***** Material to process *****
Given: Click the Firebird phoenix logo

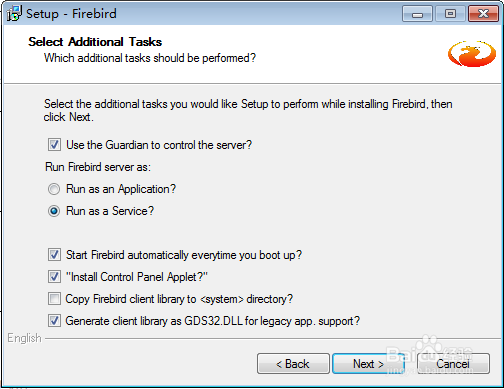Looking at the screenshot, I should click(x=472, y=53).
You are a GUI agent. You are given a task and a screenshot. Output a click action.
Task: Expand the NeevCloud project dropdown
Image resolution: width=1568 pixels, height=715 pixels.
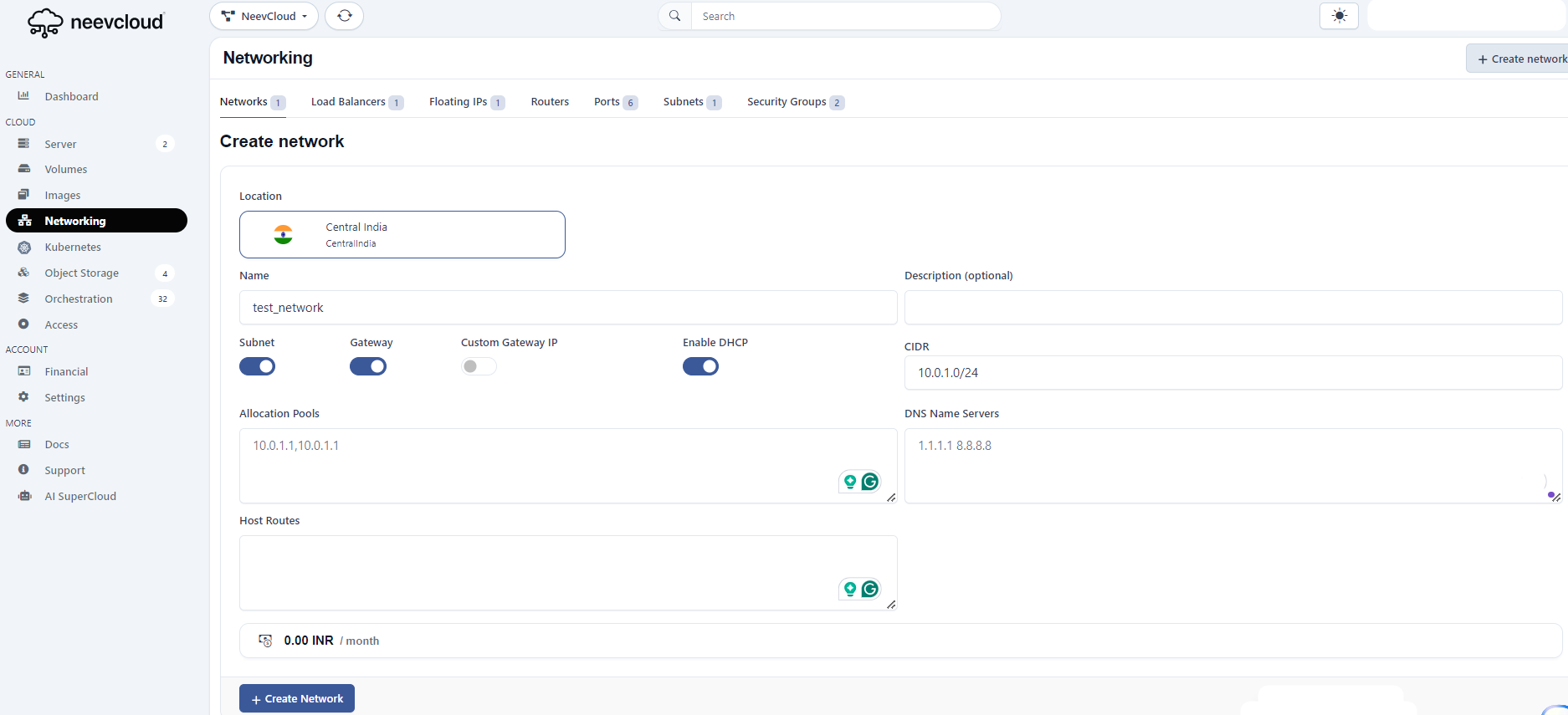pyautogui.click(x=264, y=16)
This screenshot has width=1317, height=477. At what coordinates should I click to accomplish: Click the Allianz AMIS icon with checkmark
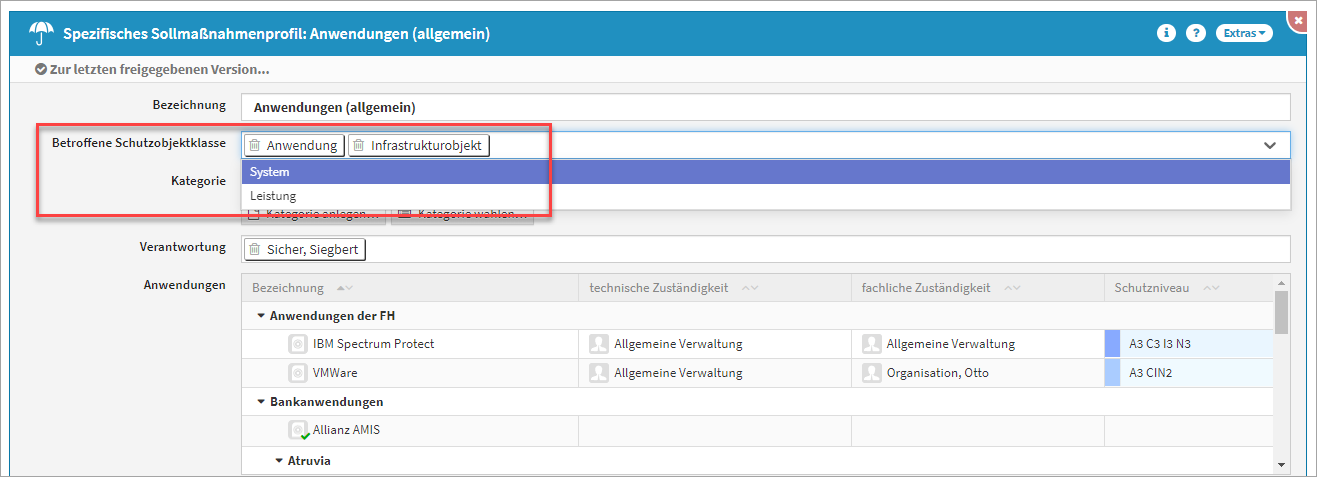coord(298,430)
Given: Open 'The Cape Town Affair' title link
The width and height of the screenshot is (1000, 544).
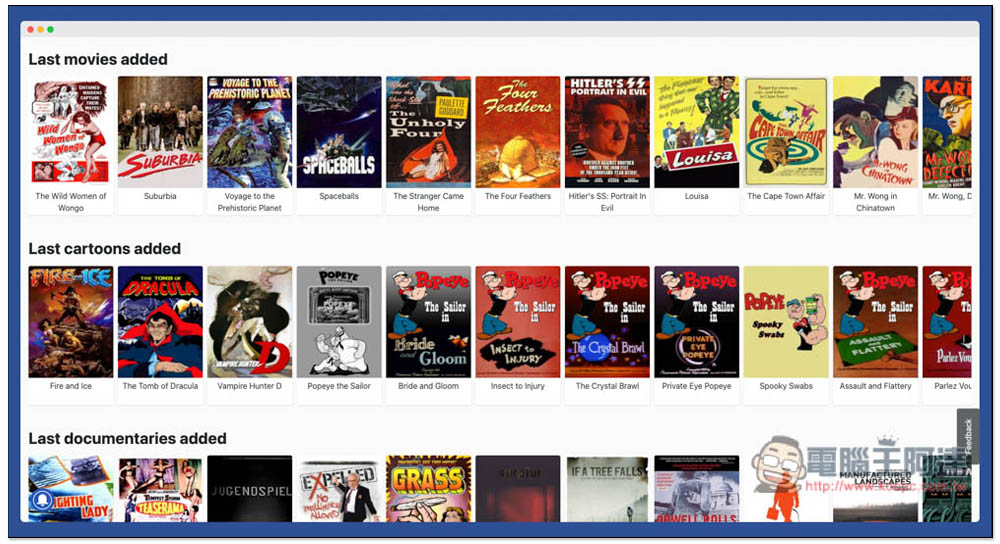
*****
Work instructions
For your answer, write out the data exactly and drop every picture.

Expected answer
Given: Click the Firebird phoenix logo

Looking at the screenshot, I should click(x=472, y=53).
You are a GUI agent. You are given a task and a screenshot. Output a click action.
Task: Expand the NeevCloud project dropdown
Image resolution: width=1568 pixels, height=715 pixels.
pyautogui.click(x=264, y=16)
This screenshot has width=1317, height=477. At what coordinates should I click to accomplish: Click the Allianz AMIS icon with checkmark
coord(298,430)
Given: Open 'The Cape Town Affair' title link
The width and height of the screenshot is (1000, 544).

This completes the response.